Raising Prescription Drug Prices Abroad Will Not Lower Prices in the U.S.
Raising Prescription Drug Prices Abroad Will Not Lower Prices in the U.S. (PDF)
President Trump’s “most-favored nation” executive order (EO) claims that drug prices are high in the U.S. because policies in other countries “suppress” prices below “fair market value” and “forc[e] American patients to pay for a disproportionate amount of global pharmaceutical research and development [R&D].” The order directs the Secretary of Commerce and the U.S. Trade Representative to pressure other countries to raise prices.
During President Trump’s first term, the administration also falsely claimed that prescription drug prices are high for Americans because they are lower elsewhere and enlisted the U.S. Trade Representative to help raise medicine prices abroad by lengthening prescription drug monopolies in other countries.
The EO revives Trump’s misguided first-term policy approach—blaming other countries for a U.S.-made problem and using government power to prop up Big Pharma abroad. This approach would entrench monopoly pricing power everywhere while doing nothing to address the affordability crisis in the U.S.
Higher prices in other countries will not generate lower prices in the U.S.
Drug prices are lower in other countries compared to the U.S. because those countries have systems in place to moderate the monopoly pricing excesses of prescription drug corporations.

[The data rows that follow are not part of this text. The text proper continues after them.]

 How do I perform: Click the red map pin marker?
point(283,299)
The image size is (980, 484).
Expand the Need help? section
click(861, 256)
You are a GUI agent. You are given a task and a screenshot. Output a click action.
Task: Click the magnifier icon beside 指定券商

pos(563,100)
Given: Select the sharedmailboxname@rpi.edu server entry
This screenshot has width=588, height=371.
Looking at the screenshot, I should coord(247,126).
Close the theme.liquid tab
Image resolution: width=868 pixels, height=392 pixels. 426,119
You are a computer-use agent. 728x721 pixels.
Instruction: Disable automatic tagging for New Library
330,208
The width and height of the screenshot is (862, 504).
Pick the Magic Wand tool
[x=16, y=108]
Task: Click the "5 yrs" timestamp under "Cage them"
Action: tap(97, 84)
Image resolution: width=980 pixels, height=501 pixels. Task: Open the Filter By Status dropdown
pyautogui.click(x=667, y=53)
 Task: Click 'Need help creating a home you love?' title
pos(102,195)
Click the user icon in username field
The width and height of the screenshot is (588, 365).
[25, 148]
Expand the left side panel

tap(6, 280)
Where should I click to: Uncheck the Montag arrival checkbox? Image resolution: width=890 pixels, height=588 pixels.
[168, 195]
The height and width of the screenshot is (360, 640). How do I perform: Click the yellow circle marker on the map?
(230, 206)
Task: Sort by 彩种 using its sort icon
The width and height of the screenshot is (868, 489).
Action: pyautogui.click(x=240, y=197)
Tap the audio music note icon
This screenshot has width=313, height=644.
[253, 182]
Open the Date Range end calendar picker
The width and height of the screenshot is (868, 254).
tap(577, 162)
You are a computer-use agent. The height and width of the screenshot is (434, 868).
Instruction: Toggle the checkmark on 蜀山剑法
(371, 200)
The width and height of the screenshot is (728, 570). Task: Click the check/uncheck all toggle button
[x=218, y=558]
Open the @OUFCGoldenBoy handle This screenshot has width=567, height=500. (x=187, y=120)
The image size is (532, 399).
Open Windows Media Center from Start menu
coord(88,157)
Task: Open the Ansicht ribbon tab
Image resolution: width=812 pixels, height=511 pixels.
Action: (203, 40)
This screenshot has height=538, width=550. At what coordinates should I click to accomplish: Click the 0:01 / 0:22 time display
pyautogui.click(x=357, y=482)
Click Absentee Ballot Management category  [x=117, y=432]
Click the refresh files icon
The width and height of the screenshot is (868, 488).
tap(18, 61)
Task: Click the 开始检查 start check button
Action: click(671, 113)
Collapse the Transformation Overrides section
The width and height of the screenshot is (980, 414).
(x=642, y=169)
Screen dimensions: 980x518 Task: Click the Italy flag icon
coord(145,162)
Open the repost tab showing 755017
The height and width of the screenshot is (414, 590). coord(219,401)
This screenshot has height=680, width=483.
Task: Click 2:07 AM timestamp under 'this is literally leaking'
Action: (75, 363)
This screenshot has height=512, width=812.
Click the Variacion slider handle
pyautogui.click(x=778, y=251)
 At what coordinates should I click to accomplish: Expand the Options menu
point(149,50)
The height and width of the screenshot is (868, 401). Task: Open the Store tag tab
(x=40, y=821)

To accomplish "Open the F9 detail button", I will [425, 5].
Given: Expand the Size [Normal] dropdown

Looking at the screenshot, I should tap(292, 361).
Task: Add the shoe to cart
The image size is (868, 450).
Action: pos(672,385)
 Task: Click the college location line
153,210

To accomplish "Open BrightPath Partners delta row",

Better deals achieved by other countries are not “subsidized” through higher U.S. prices. There is no reason to believe that raising prices abroad will have any impact on domestic prices. Instead, deregulating or otherwise raising prices abroad would only reinforce corporate power to set high prices.
- According to the Congressional Budget Office, pharmaceutical prices are influenced by a buyer’s willingness to pay and pricing regulations.[1] U.S. prices, therefore, do not represent “fair market value” or a benchmark that other countries should approach but instead show the largely unregulated monopoly power that pharmaceutical corporations have to dictate prices. This power is reflected in rising U.S. launch prices (in 2024, the median launch price for a new drug was over $370,000, double what it had been four years earlier) and regular price hikes (between 2022 and 2023, among drugs with price increases, changes in list prices averaged out to an additional $590 per product, driven by increases in already expensive medicines).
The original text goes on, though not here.